Extreme, overwhelming approach anxiety that does not readily dissipate is a hallmark of love-shyness.
Approach anxiety is experienced in perhaps all who perform approaches, at least for the first few times. However, it can be exacerbated by physical and psychological conditions such as love-shyness, as well as previous experiences of rejection. Large amounts of rejection has turned some incels love-shy, or unwilling to approach, especially if their approaches consistently resulted in public humiliation. One love-shy has described this is akin to experiencing an electric shock every time one wants to write; in a short period of time, they would no longer write.
A unique conundrum facing those who approach is the attraction ambiguity problem, the relationship status ambiguity problem and whether the one approaching should only do so if indicators of interest are already present in the person they wish to approach.
Extreme approach anxiety can be helped in a variety of ways. The individual can practice approaches in a variety of settings, reducing the anxiety of the unknown. Of course, this could backfire if the individual is publicly humiliated or experiences subtle social shunning as a result. Making oneself more attractive physically can help with confidence, as well as improve the immediate opinions of others, which can aid approaching.
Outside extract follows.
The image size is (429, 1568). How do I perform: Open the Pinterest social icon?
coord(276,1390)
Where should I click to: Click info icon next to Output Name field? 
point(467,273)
Ultimately, however, approaching requires that the social circle, as well as those who are approached, are sympathetic to the individual. Nothing is worse for a love-shy or incel than a social circle that criticizes, makes fun of, or otherwise degrades them when attempting to approach. In this sense, the love-shy or incel has little personal control over what he or she can do, and is reliant on others, though the possiblity exists for him to change social circles if his or her current one is not sympathetic.
Chemical aids can be of assistance as well, such as anti-anxiety, anti-depressant or beta blocker drugs. Use should be administered by a physician. Alcohol, in modesty, can help as well.